Дочь фортуны - Альенде Исабель. Страница 41
- А-а! Вижу, раки тебе очень нравятся, - сказала она.
- Я их ненавижу, но съем, воспринимая как епитимью, чтобы не забыть один урок, который должен помнить всегда.
- А если по истечении месяца я не вылечусь, кто же вернет мне раков, что вы съедите?
- Если и через месяц вас будут мучить бородавки, я лишусь престижа. Кто же тогда станет покупать мои лекарства? – улыбнулся Тао.
- Хорошо, договорились.
Так и началась новая жизнь свободного человека в Гонконге. Через два-три дня воспаление отступило, и татуировка проявилась в виде четкого рисунка из голубых вен. За этот месяц, пока обходил различные места на рынке, предлагая народу свои профессиональные услуги, кушал лишь раз в день, и всегда вареные раки, благодаря чему удалось сбросить столько веса, что мог крепко держать монетку в промежутках между ребрами.

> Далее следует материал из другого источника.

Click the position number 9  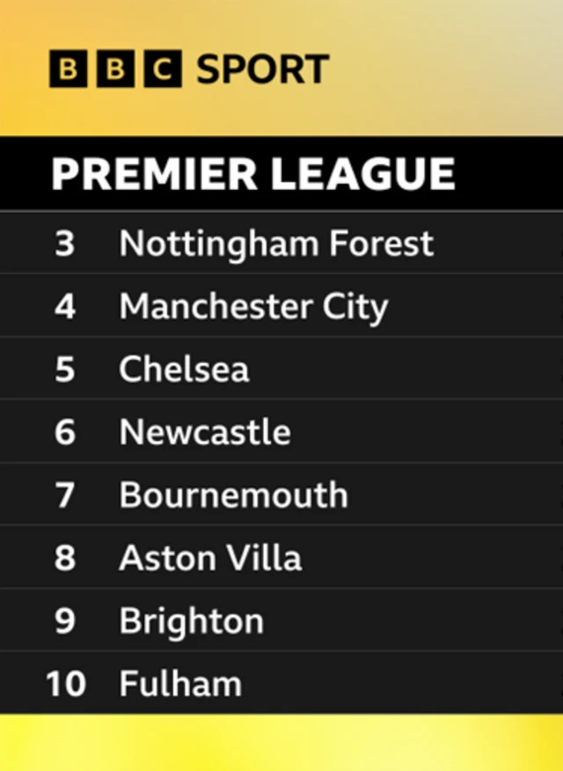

Каждое животное, отправляемое в рот, побеждало отвращение и заставляло его улыбаться, вызывая в памяти образ учителя, который также не был в восторге от раков. Бородавки у женщины сошли за двадцать шесть дней, и она, благодарная, поделилась хорошей новостью с ближайшим окружением. И предложила молодому человеку питаться раками и следующий месяц, если излечит ее от катаракты. Однако Тао решил, что уже претерпел наказание в достаточной мере и мог позволить себе роскошь отказаться пробовать этих тварей до конца своих дней. По вечерам, изнуренный, возвращался к себе в свинарник, считал деньги при свете свечи, после чего прятал их под доской в полу, затем грел воду на конфорке работающей на угле плитки, чтобы чаем унять голод. Иногда, если начинали подкашиваться ноги либо заканчивалось терпение, покупал плошку риса, что-то сладкое либо курительную трубку с опиумом, которую медленно смаковал, благодарный за то, что есть на свете такие ослепительные подарки, как получаемое от риса удовольствие, сладость сахара и навеянные опиумом отличные видения. Тратился лишь на оплату жилья, уроки английского языка, бритье лба и сдавал в стирку комплект одежды, потому что не мог ходить по улицам точно нищий. Его наставник одевался точно мандарин, как звались тогда китайские чиновники. «Хорошая внешность – знак принадлежности к цивилизации, «чжун и» и деревенский знахарь далеко не одно и то же. Чем более беден больной, тем богаче должно быть твое одеяние – это вызывает у пациента уважение», - учил покойный мастер. Его репутация распространялась постепенно, сначала среди людей на рынке и членов их семей, а затем дошла и до портового квартала, где матросы залечивали полученные в потасовках раны, пытались облегчить свои цингу, венерические гнойные пузырьки и различные случаи отравлений.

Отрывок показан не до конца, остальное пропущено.